**The data:**
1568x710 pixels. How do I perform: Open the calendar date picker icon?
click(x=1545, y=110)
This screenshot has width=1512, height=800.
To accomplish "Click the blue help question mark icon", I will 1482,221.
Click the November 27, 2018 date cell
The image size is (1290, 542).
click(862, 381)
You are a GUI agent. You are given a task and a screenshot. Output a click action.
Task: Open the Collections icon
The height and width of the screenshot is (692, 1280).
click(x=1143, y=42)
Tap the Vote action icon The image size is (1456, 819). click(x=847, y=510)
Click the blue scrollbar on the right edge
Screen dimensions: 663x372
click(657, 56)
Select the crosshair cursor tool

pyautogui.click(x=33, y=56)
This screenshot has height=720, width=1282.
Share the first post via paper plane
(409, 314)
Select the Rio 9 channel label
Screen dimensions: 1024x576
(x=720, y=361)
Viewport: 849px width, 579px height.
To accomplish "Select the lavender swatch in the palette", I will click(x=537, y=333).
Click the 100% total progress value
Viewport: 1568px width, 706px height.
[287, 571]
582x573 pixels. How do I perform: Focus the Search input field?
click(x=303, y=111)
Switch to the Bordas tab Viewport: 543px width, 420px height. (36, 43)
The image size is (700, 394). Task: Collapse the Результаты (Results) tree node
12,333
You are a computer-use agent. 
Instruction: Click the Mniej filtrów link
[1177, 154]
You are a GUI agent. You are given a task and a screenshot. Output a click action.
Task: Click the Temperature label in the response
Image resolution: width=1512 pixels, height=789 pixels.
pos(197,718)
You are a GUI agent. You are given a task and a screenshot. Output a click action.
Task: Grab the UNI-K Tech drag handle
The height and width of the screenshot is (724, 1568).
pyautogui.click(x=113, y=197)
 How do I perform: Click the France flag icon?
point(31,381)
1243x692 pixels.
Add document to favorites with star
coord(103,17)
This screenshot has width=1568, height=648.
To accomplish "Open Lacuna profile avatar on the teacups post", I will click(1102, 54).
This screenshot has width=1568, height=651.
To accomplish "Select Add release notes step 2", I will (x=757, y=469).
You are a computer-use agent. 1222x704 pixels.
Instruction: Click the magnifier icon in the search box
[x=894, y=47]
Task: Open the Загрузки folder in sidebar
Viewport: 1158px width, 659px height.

**Your objective:** Extract every line of the data above and reproduce it verbatim, keeping the original order.

**Response for this exercise:**
1568x710 pixels. How do I perform: Open the calendar date picker icon?
click(x=1545, y=110)
This screenshot has width=1512, height=800.
To accomplish "Click the blue help question mark icon", I will 1482,221.
Click the November 27, 2018 date cell
The image size is (1290, 542).
click(862, 381)
You are a GUI agent. You are given a task and a screenshot. Output a click action.
Task: Open the Collections icon
The height and width of the screenshot is (692, 1280).
click(x=1143, y=42)
Tap the Vote action icon The image size is (1456, 819). click(x=847, y=510)
Click the blue scrollbar on the right edge
Screen dimensions: 663x372
click(657, 56)
Select the crosshair cursor tool

pyautogui.click(x=33, y=56)
This screenshot has height=720, width=1282.
Share the first post via paper plane
(409, 314)
Select the Rio 9 channel label
Screen dimensions: 1024x576
(x=720, y=361)
Viewport: 849px width, 579px height.
To accomplish "Select the lavender swatch in the palette", I will click(x=537, y=333).
Click the 100% total progress value
Viewport: 1568px width, 706px height.
[287, 571]
582x573 pixels. How do I perform: Focus the Search input field?
click(x=303, y=111)
Switch to the Bordas tab Viewport: 543px width, 420px height. (36, 43)
The image size is (700, 394). Task: Collapse the Результаты (Results) tree node
12,333
You are a computer-use agent. 
Instruction: Click the Mniej filtrów link
[1177, 154]
You are a GUI agent. You are given a task and a screenshot. Output a click action.
Task: Click the Temperature label in the response
Image resolution: width=1512 pixels, height=789 pixels.
pos(197,718)
You are a GUI agent. You are given a task and a screenshot. Output a click action.
Task: Grab the UNI-K Tech drag handle
The height and width of the screenshot is (724, 1568).
pyautogui.click(x=113, y=197)
 How do I perform: Click the France flag icon?
point(31,381)
1243x692 pixels.
Add document to favorites with star
coord(103,17)
This screenshot has width=1568, height=648.
To accomplish "Open Lacuna profile avatar on the teacups post", I will click(1102, 54).
This screenshot has width=1568, height=651.
To accomplish "Select Add release notes step 2", I will (x=757, y=469).
You are a computer-use agent. 1222x704 pixels.
Instruction: Click the magnifier icon in the search box
[x=894, y=47]
Task: Open the Загрузки folder in sidebar
Viewport: 1158px width, 659px height.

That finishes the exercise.